• _The problem_
Repeat every entry below exactly.

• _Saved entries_
-=-=-
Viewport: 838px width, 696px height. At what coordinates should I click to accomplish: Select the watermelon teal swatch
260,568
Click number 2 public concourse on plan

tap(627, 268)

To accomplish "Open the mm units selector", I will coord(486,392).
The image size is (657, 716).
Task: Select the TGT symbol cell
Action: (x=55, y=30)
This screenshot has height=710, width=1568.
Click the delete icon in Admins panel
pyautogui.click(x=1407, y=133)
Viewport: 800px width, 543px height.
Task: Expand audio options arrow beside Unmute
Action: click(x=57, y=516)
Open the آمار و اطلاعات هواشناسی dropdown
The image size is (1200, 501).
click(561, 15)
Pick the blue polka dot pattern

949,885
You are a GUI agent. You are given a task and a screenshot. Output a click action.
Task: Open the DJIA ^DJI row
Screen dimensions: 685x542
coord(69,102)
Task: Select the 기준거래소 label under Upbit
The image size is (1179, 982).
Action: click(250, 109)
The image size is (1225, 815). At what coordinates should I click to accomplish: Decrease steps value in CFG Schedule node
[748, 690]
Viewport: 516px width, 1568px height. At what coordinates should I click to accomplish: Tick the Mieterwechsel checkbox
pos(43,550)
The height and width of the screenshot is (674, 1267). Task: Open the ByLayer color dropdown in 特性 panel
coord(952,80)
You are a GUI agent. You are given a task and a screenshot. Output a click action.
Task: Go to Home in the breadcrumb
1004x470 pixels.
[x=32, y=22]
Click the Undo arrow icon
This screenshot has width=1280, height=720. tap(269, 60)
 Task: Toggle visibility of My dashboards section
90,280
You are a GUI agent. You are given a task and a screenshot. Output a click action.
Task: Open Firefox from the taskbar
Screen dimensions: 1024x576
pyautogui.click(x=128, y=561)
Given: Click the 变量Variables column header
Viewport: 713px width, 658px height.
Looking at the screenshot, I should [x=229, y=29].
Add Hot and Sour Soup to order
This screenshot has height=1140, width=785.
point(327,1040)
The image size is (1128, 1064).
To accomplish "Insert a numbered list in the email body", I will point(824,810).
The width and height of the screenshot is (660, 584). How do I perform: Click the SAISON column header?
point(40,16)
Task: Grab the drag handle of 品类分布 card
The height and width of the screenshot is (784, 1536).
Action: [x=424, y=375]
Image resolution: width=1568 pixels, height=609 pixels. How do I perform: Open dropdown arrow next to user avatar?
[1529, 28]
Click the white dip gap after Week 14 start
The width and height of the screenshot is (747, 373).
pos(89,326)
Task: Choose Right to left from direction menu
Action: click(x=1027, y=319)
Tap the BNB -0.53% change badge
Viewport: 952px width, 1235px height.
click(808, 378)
-=-=-
• _Exercise response_
Viewport: 838px width, 696px height. At what coordinates should I click to accomplish: Select the watermelon teal swatch
260,568
Click number 2 public concourse on plan

tap(627, 268)

To accomplish "Open the mm units selector", I will coord(486,392).
The image size is (657, 716).
Task: Select the TGT symbol cell
Action: (x=55, y=30)
This screenshot has height=710, width=1568.
Click the delete icon in Admins panel
pyautogui.click(x=1407, y=133)
Viewport: 800px width, 543px height.
Task: Expand audio options arrow beside Unmute
Action: click(x=57, y=516)
Open the آمار و اطلاعات هواشناسی dropdown
The image size is (1200, 501).
click(561, 15)
Pick the blue polka dot pattern

949,885
You are a GUI agent. You are given a task and a screenshot. Output a click action.
Task: Open the DJIA ^DJI row
Screen dimensions: 685x542
coord(69,102)
Task: Select the 기준거래소 label under Upbit
The image size is (1179, 982).
Action: click(250, 109)
The image size is (1225, 815). At what coordinates should I click to accomplish: Decrease steps value in CFG Schedule node
[748, 690]
Viewport: 516px width, 1568px height. At what coordinates should I click to accomplish: Tick the Mieterwechsel checkbox
pos(43,550)
The height and width of the screenshot is (674, 1267). Task: Open the ByLayer color dropdown in 特性 panel
coord(952,80)
You are a GUI agent. You are given a task and a screenshot. Output a click action.
Task: Go to Home in the breadcrumb
1004x470 pixels.
[x=32, y=22]
Click the Undo arrow icon
This screenshot has width=1280, height=720. tap(269, 60)
 Task: Toggle visibility of My dashboards section
90,280
You are a GUI agent. You are given a task and a screenshot. Output a click action.
Task: Open Firefox from the taskbar
Screen dimensions: 1024x576
pyautogui.click(x=128, y=561)
Given: Click the 变量Variables column header
Viewport: 713px width, 658px height.
Looking at the screenshot, I should [x=229, y=29].
Add Hot and Sour Soup to order
This screenshot has height=1140, width=785.
point(327,1040)
The image size is (1128, 1064).
To accomplish "Insert a numbered list in the email body", I will point(824,810).
The width and height of the screenshot is (660, 584). How do I perform: Click the SAISON column header?
point(40,16)
Task: Grab the drag handle of 品类分布 card
The height and width of the screenshot is (784, 1536).
Action: [x=424, y=375]
Image resolution: width=1568 pixels, height=609 pixels. How do I perform: Open dropdown arrow next to user avatar?
[1529, 28]
Click the white dip gap after Week 14 start
The width and height of the screenshot is (747, 373).
pos(89,326)
Task: Choose Right to left from direction menu
Action: click(x=1027, y=319)
Tap the BNB -0.53% change badge
Viewport: 952px width, 1235px height.
click(808, 378)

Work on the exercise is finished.